The 2019–20 FA Women's League Cup was the ninth edition of the FA Women's Super League and FA Women's Championship's league cup competition. It was sponsored by Continental AG, who sponsored the competition since its creation, and is officially known as the FA Women's Continental League Cup for sponsorship reasons. All 23 teams from the FA Women's Super League and FA Women's Championship contested the competition - the largest field in the history of the cup and an increase of one from the previous year's competition.

Manchester City were the defending champions. As of the start the competition, only Manchester City and Arsenal had previously won the cup in the eight seasons it has previously been contested in.

Format changes
The 2019–20 Women's League Cup kept the same format including an initial group stage that has been used since the 2017–18 edition but expanded by one to accommodate the increase in teams in the top two divisions of women's football to 23. The season was intended to be the first in which the FA WSL and FA Championship both had twelve teams, allowing for a league cup group stage with four equal groups of six teams. However, the demotion of Yeovil Town from the WSL to the third tier FA Women's National League meant that, though the competition would have its highest ever number of participants, one group would still have to contain only five clubs.

_Material supplied_
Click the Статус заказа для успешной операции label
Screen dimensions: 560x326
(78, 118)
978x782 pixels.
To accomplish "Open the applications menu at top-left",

_Given problem A_
Reproduce the passage on the 2019–20 FA Women's League Cup verbatim, from "Manchester City were" to "been contested in.".
_Given problem B_
Continue the passage on the 2019–20 FA Women's League Cup from the point at which it ends.

_Written reply A_
Manchester City were the defending champions. As of the start the competition, only Manchester City and Arsenal had previously won the cup in the eight seasons it has previously been contested in.

_Written reply B_
Group stage

Group A

Group B

Group C

Group D

Knock-out stage

Quarter-finals

The draw for this round was made live via Talksport 2 on 16 December 2019 with the winners of each group all receiving home advantage. The round took place on Wednesday 15 January 2020 and contained two FA Women's Championship teams, double the amount that reached the quarter-finals the previous season.

Semi-finals

The draw for this round took place on 18 January 2019 and was broadcast live on BT Sport Score. The round took place on 29 January 2020 and contained the same four semi-finalists as the previous season.

Final

On 16 January, it was announced the 2020 FA Women's League Cup Final would be held at the City Ground, the home of Nottingham Forest, for the first time. The game was televised live domestically on BT Sport and internationally via the FA's own streaming service the FA Player.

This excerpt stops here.